The Naggars are one of about 700 families on the Nile Delta, mostly in the Qalyubiya and Minufiya Provinces, who raise silkworms under a small-scale development project administered by Roman Catholic Relief Services (CRS) and the Egyptian Ministry of Agriculture. Now four years old, the project is funded by grants from the Bank of America Foundation, the Ford Foundation, and the United States Agency for International Development.
According to Michelle Lamprakes, CRS's new silk-project administrator in Cairo, the main goal of Catholic Relief is to reintroduce sericulture to Egypt as an income-producing activity for poor rural families.

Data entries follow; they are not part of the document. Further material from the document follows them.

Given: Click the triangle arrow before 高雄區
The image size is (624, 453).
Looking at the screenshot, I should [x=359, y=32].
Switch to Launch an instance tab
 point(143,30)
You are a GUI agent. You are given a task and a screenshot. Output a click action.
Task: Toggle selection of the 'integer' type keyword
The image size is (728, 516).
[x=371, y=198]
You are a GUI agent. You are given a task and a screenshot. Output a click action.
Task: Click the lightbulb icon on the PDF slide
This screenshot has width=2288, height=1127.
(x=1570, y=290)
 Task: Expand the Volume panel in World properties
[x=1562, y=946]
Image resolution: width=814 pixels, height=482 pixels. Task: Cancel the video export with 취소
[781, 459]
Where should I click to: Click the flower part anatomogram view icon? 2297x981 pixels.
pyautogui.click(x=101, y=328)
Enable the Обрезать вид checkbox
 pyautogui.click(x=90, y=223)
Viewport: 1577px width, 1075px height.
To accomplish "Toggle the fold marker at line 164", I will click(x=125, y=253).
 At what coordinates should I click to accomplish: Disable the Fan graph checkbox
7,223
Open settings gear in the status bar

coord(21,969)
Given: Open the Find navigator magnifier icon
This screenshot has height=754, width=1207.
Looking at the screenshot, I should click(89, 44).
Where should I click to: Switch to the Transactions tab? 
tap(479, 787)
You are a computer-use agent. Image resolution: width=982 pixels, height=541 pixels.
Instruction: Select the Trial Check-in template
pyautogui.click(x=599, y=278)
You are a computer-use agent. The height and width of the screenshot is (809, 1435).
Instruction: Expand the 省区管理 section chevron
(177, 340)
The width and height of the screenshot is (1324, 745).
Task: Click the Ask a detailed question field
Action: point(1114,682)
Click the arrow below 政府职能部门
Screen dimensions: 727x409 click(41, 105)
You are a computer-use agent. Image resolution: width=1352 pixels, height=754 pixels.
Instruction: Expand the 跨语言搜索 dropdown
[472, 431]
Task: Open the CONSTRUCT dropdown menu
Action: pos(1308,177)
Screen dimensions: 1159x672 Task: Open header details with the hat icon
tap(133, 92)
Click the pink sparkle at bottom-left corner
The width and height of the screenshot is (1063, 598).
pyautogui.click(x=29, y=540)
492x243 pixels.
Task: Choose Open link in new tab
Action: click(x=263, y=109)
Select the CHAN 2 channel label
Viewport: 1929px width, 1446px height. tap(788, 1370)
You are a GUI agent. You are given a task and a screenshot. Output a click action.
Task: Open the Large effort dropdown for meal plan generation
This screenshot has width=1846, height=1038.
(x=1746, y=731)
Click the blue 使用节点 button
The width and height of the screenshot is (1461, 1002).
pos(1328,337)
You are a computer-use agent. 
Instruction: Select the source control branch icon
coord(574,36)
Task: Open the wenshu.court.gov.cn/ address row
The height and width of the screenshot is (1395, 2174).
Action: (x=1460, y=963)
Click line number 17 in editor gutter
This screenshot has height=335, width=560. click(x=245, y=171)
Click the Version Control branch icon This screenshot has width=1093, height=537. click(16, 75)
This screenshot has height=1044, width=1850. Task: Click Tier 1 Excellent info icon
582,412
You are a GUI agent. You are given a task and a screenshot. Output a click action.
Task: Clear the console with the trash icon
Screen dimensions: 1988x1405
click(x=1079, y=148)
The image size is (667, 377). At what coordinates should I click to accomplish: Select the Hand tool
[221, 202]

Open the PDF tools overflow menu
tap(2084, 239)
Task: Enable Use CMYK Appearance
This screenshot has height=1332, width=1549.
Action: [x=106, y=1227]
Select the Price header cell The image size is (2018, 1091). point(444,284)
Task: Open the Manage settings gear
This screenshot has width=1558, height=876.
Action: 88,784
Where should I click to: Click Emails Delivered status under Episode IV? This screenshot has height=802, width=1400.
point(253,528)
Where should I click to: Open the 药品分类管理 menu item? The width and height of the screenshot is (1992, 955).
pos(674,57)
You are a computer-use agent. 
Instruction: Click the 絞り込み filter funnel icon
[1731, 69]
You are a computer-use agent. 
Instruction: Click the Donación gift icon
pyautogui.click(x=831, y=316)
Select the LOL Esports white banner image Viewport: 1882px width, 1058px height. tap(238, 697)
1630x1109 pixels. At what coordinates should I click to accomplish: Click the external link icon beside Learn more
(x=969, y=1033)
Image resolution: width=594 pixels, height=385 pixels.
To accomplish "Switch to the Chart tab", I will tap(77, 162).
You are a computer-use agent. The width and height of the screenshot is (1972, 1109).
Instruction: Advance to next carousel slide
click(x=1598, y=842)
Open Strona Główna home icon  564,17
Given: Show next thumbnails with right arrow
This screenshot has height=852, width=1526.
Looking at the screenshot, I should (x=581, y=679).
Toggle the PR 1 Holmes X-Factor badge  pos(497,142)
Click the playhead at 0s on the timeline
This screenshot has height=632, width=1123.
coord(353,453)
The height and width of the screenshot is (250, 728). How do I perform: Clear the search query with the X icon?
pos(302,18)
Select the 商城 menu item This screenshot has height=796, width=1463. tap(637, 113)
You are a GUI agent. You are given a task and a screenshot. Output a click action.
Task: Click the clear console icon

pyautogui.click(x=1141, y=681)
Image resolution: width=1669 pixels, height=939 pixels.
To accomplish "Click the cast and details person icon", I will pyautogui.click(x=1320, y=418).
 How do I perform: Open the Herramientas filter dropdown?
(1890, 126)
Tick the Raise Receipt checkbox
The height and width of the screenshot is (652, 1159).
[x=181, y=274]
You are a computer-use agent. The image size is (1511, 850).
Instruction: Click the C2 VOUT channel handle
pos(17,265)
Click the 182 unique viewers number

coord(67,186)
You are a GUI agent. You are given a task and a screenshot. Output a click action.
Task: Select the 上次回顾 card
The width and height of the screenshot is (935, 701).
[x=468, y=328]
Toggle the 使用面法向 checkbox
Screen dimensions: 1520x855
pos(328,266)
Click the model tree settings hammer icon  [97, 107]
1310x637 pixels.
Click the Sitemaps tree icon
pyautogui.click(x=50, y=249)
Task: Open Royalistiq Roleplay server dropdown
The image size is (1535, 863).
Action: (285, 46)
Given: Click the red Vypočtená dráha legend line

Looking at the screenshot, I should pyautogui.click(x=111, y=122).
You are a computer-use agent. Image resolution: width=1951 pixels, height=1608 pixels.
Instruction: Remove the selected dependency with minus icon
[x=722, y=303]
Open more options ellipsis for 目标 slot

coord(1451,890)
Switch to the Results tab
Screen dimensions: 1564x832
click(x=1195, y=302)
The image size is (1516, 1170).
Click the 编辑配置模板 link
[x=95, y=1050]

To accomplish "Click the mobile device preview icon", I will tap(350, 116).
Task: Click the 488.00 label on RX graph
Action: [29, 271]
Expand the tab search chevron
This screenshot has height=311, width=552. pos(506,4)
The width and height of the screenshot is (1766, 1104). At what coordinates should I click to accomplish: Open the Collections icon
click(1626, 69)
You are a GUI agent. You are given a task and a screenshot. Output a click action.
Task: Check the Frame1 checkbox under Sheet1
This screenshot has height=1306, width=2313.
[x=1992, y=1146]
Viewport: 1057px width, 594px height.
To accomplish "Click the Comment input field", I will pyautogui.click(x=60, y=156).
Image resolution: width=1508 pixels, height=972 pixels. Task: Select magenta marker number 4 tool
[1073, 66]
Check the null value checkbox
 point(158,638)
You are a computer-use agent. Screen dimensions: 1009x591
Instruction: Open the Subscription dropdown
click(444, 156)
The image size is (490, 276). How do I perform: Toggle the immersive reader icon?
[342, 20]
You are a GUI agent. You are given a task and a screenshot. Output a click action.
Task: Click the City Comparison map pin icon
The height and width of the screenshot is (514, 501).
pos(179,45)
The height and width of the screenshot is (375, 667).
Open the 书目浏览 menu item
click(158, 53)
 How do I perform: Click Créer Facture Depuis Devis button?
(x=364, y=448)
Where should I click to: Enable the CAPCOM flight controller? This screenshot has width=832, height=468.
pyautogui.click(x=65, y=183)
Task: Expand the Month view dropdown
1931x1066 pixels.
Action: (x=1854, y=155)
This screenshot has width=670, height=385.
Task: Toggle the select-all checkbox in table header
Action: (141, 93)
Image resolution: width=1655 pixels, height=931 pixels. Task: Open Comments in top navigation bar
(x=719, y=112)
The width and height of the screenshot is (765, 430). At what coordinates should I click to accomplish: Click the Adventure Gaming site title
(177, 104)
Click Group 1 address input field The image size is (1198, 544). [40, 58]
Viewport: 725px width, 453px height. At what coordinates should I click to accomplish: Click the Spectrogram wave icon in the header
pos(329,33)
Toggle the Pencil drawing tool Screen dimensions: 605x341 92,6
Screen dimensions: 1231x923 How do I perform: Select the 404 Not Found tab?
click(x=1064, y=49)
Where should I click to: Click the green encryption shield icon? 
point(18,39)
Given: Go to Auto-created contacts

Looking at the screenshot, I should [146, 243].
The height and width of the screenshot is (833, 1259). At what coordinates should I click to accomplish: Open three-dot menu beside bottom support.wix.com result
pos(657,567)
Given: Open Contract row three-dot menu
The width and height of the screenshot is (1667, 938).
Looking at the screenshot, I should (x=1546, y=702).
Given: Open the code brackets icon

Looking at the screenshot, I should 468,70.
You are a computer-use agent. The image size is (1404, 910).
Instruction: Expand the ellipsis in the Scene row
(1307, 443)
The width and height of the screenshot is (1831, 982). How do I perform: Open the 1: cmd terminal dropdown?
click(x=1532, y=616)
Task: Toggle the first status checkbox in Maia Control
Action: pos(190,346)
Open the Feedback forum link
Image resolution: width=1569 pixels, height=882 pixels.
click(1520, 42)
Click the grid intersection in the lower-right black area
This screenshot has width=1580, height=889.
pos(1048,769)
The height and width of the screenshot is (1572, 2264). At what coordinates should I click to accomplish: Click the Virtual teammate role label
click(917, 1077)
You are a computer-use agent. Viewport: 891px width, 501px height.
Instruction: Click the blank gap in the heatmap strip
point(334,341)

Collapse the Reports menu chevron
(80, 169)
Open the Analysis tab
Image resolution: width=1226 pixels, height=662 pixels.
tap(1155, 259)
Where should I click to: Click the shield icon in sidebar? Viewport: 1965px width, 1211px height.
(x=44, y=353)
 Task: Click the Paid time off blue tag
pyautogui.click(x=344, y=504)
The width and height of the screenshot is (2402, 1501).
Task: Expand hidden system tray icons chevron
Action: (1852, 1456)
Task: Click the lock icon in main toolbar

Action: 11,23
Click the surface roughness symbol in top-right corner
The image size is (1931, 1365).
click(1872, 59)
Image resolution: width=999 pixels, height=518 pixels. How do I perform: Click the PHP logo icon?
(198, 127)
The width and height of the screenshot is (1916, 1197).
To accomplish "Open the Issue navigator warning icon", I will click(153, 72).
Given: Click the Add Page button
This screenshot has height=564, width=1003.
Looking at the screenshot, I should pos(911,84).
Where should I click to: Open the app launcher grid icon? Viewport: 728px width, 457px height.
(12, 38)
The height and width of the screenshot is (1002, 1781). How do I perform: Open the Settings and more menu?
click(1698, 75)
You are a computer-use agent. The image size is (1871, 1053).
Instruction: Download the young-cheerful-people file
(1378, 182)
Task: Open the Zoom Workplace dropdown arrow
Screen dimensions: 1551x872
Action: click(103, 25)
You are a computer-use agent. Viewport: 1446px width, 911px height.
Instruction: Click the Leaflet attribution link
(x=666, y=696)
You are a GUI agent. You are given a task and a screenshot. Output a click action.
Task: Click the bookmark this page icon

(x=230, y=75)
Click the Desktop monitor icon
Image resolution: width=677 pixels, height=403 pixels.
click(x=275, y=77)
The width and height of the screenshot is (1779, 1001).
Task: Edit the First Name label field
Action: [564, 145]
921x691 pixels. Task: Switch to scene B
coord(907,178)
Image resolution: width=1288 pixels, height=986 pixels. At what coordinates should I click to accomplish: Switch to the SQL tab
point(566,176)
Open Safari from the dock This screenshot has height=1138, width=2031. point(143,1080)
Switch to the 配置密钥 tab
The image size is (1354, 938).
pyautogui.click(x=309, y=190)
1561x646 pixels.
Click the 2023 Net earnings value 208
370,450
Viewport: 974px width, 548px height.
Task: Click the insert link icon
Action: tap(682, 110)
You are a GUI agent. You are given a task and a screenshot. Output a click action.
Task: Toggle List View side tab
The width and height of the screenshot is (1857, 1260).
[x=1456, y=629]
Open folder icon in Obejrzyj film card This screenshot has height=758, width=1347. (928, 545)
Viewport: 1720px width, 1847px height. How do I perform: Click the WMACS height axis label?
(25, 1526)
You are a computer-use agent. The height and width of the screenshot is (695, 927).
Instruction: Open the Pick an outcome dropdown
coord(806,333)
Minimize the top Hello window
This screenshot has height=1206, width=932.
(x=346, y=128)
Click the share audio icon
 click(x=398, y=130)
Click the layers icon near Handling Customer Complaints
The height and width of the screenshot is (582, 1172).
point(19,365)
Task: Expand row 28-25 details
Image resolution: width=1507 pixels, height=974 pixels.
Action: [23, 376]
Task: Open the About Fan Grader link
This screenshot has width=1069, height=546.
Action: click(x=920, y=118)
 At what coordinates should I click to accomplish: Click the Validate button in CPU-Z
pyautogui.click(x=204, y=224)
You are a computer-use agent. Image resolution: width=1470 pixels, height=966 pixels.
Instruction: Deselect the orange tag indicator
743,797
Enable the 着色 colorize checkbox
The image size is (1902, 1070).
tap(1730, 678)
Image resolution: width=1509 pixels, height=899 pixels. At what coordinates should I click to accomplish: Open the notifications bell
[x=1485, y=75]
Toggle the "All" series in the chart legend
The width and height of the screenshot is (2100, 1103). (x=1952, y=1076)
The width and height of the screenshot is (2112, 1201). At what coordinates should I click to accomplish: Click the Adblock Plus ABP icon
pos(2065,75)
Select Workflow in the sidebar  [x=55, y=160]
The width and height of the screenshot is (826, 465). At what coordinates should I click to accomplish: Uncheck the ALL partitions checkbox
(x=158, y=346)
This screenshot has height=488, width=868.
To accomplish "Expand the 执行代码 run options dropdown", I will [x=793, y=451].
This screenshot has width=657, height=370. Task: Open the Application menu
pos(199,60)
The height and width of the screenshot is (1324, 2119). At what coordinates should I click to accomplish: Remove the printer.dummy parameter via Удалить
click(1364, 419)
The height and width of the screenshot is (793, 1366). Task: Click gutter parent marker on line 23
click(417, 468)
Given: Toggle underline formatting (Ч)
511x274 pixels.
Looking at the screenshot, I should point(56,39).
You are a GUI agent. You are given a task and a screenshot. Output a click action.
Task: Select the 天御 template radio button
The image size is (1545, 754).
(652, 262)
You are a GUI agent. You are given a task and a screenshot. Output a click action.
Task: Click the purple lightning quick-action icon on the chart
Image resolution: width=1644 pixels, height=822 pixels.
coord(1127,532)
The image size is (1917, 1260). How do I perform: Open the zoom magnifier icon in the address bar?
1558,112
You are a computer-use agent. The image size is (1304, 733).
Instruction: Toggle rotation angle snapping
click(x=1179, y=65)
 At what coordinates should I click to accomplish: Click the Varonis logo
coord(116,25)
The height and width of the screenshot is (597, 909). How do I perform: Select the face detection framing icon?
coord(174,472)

``We're concerned with grass-roots development and appropriate technology,'' says Miss Lamprakes.
Dr. Fawzia Kotbi, head of the Sericulture Division of the Egyptian Agriculture Ministry, agrees, but she has her eyes fixed on the broader objective of Egypt's substituting domestic raw silk fibers for the 200 tons of Chinese silk the country imports every year at a cost of $7 million to $8 million.
So far, the CRS and ministry objectives have been compatible. But a divergence of opinion over what is technologically ``appropriate'' could be in the offing. The ministry is contemplating high technology as a means of boosting Egypt's silkworm industry. But officials of CRS, which focuses its energies on developing family farms, are not so sure that is the best route.
With the aid of CRS and its funders, Korean silkworm eggs have been imported yearly; mulberry saplings have been planted; interest-free credit has been extended to project participants; and training classes in sericulture, as well as in the critical skill of silk spinning, or reeling, have been conducted.
By the end of the 1983 growing season, the project had raised Egypt's production of silkworm cocoons by five tons, about 40 percent of total output. Raw silk production has now reached six tons a year, enough for weaving about 92,000 yards of silk textiles.
Raising the worms is a lucrative and fairly simple six-week task. With one box of cheap, often free, eggs distributed in March, a farmer with a dark growing room, plenty of mulberry leaves, and no disinclination to feed hungry worms in the middle of the night can expect to harvest cocoons in early June worth about $90.
Most worm-rearing families raise two boxes a year. The Naggars, who themselves raised three egg boxes of worms this year, bought the cocoons from other growers and reeled a total of 40 kilos (88 pounds) of silk during May and June. A kilo of silk skeins brings about $30.
Unfortunately for the project's long-term success, the quality of manually reeled Egyptian silk is still low, compared with the imported Chinese variety. More than any other factor, this inhibits a larger market. Reeling could be the obstacle on which the entire project might founder.
Dr. Kotbi wants Egypt to import mechanical reeling machines that would enhance the fineness of the silk fibers. She also wants to see new fiber-twisting equipment introduced so Egypt's booming hand-woven silk carpet industry will buy Egyptian silk.
``We could import these machines and then learn to make them here,'' Kotbi says. ``But the Ministry of Industry doesn't pay attention to a small department in the Ministry of Agriculture.''
According to a CRS brochure, the silk project ``places great emphasis on . . . full family participation in activities which do not conflict with traditional living patterns.'' Mechanical equipment could move silk reeling out of cottages and into factories.
For now, Miss Lamprakes, who traveled to Syria in August to study that Arab country's silk reeling, is weighing the alternatives and hoping that better training will improve next year's product, part of which will be raised and reeled by a man with a new appellation.
For next year, Mr. Naggar will ascend the social scale a step. He will be known as Al-Hajj Mahrous, the sericulturalist.